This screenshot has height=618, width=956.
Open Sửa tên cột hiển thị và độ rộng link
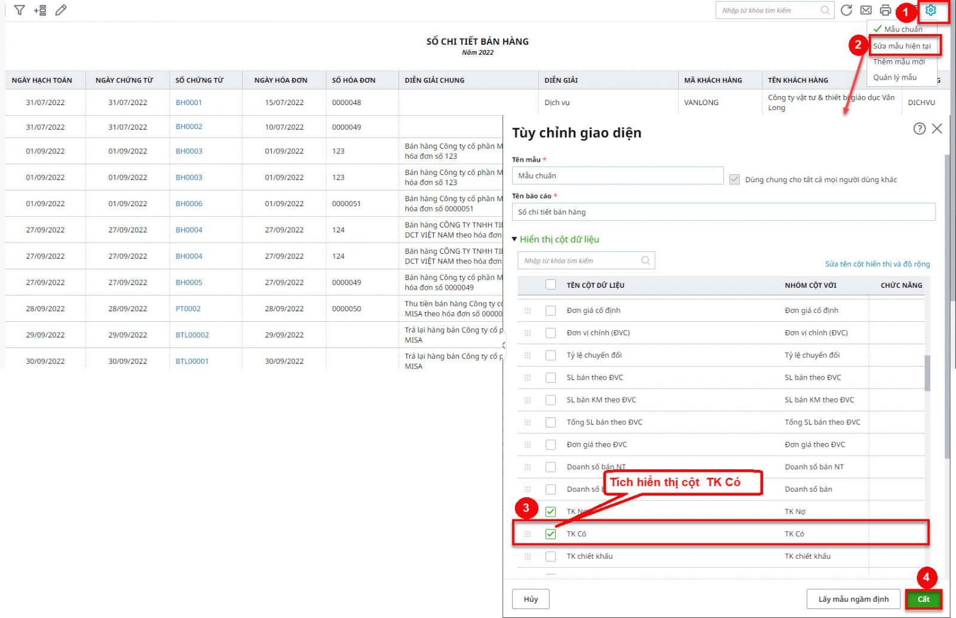point(877,264)
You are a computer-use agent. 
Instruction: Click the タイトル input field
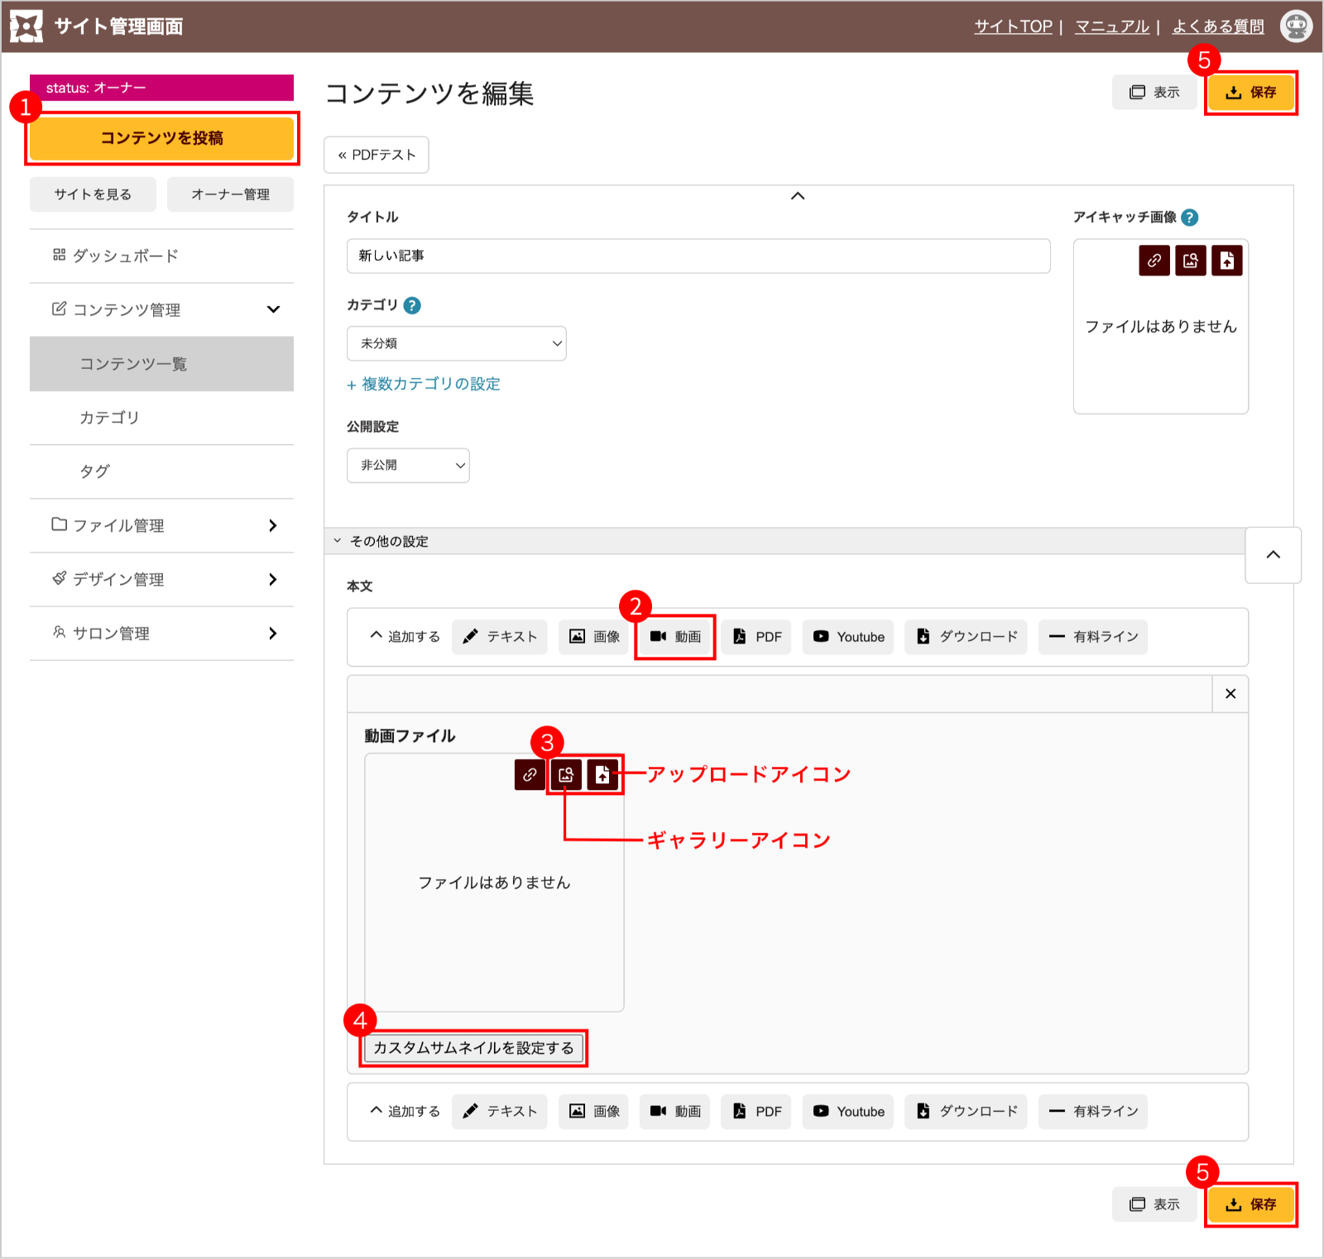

=== Opdracht ===
Hernoem in alle items hierboven "input field" overal tot "text field" en laat al het andere ongewijzigd. Geef de regels daarna opnieuw weer, zonder de afbeeldingen.

=== Resultaat ===
This screenshot has height=618, width=956.
Open Sửa tên cột hiển thị và độ rộng link
point(877,264)
You are a computer-use agent. 
Instruction: Click the タイトル text field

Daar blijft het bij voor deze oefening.